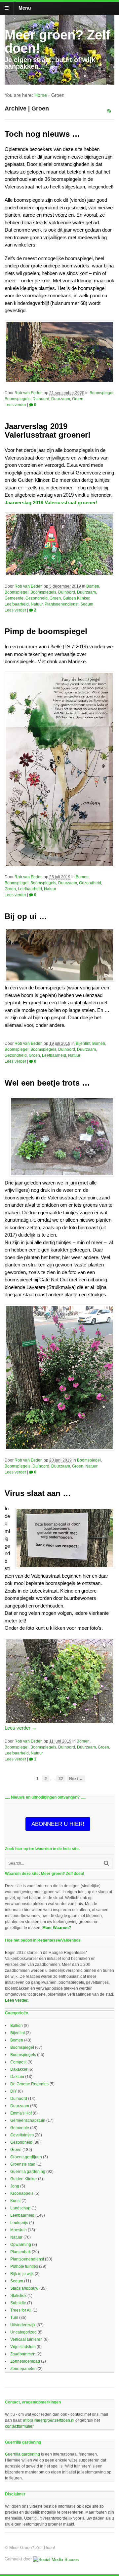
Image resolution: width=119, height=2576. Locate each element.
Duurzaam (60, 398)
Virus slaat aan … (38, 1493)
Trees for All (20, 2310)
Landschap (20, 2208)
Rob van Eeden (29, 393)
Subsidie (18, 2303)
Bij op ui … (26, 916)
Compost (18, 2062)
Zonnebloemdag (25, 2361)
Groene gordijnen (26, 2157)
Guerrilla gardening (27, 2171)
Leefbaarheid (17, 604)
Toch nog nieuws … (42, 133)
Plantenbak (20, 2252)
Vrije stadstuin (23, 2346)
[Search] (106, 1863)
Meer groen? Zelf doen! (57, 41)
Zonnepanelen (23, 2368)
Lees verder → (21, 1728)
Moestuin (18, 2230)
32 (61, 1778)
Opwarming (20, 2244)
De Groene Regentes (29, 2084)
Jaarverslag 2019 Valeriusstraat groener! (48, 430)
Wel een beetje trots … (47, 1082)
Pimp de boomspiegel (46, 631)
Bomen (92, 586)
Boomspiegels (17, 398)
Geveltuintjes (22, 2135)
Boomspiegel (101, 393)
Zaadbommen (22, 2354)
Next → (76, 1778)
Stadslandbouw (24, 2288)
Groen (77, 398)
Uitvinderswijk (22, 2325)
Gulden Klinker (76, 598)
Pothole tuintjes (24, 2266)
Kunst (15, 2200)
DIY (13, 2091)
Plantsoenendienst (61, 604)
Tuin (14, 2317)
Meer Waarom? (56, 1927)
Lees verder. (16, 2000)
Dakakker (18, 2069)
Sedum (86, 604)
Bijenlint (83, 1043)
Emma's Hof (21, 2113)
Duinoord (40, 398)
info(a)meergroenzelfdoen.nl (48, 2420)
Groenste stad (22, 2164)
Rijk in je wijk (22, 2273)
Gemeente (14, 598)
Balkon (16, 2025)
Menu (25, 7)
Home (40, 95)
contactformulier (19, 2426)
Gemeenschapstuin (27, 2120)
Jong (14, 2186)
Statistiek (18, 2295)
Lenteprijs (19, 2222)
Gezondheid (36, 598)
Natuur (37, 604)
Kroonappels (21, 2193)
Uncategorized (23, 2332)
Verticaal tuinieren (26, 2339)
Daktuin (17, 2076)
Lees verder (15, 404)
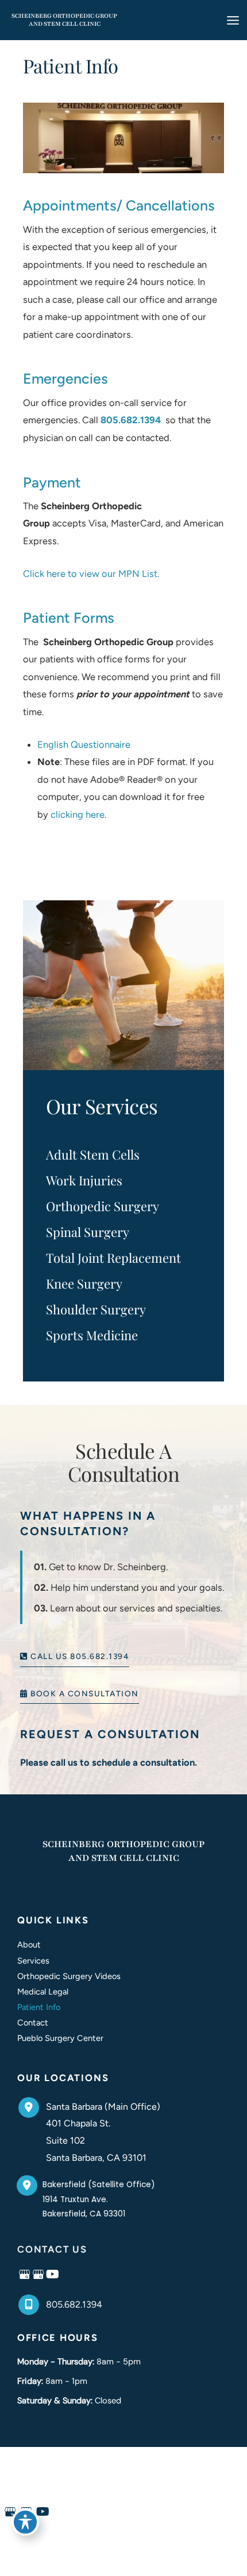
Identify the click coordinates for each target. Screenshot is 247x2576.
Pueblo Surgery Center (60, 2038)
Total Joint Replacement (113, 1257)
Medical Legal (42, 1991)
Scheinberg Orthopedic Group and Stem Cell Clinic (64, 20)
* * *
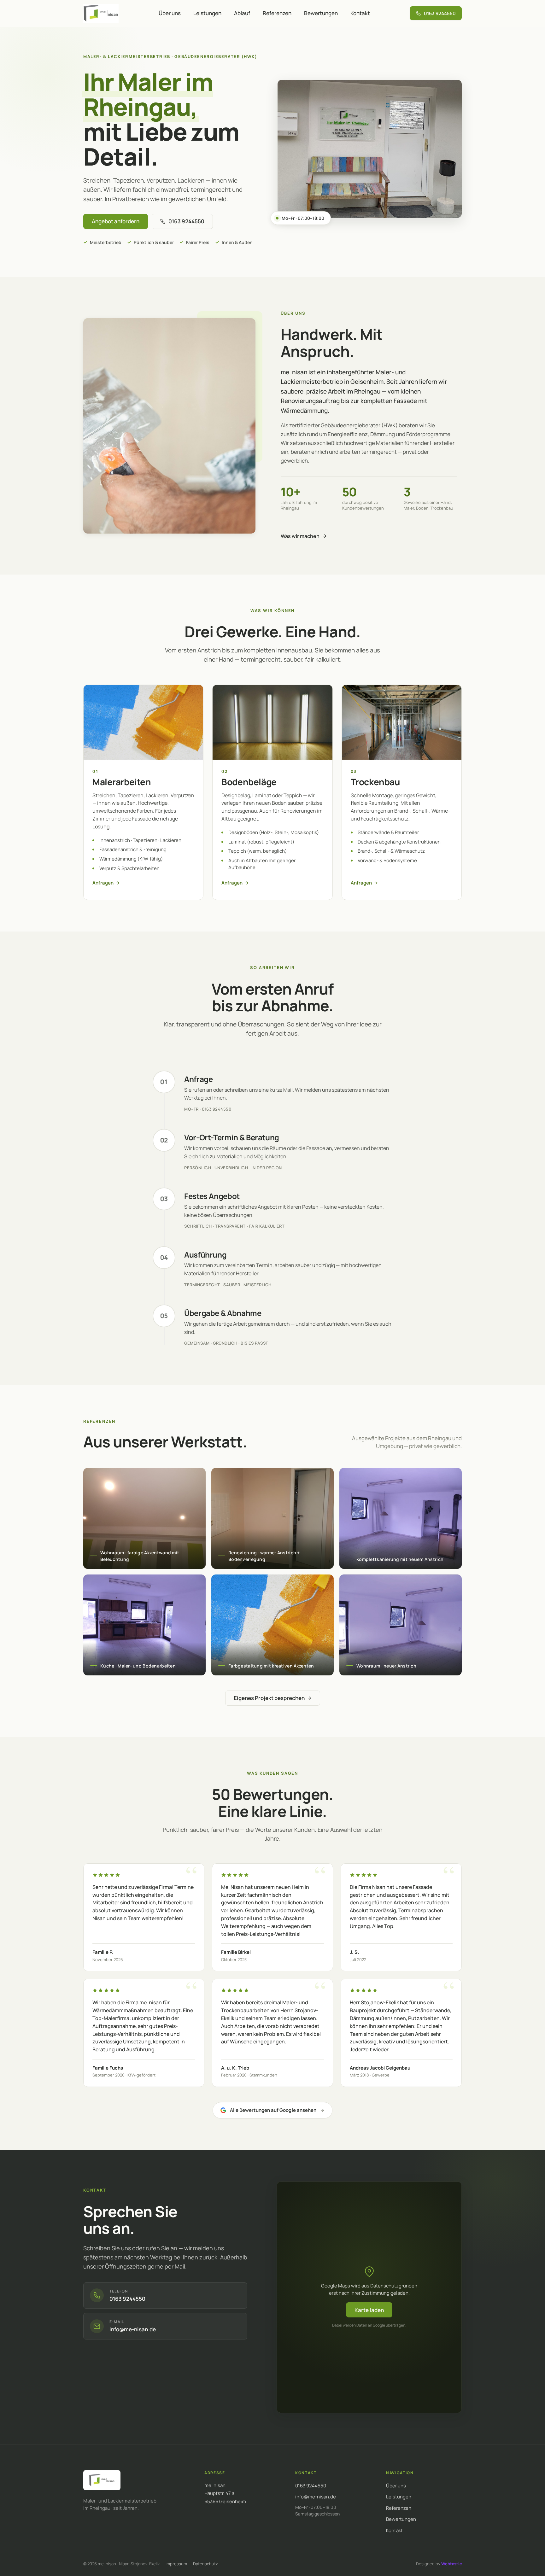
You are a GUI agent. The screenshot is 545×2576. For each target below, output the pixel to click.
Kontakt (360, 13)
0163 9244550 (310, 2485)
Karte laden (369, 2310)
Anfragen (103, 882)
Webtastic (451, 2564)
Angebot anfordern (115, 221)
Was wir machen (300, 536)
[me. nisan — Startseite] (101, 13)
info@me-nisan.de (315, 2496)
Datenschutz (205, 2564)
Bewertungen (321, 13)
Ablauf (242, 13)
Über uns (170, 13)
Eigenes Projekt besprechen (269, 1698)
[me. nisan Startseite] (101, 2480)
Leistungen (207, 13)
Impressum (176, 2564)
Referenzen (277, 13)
...
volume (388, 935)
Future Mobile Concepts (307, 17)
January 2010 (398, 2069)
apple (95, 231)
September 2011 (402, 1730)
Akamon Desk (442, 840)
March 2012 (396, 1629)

> **Aim of the exercise**: Please copy the lines in the records above between the one holding "Future Mobile Concepts (307, 17)" and the one holding "March 2012 (396, 1629)", inclusive, exactly and with no other line.

> **Your response**:
Future Mobile Concepts (307, 17)
January 2010 (398, 2069)
apple (95, 231)
September 2011 (402, 1730)
Akamon Desk (442, 840)
March 2012 (396, 1629)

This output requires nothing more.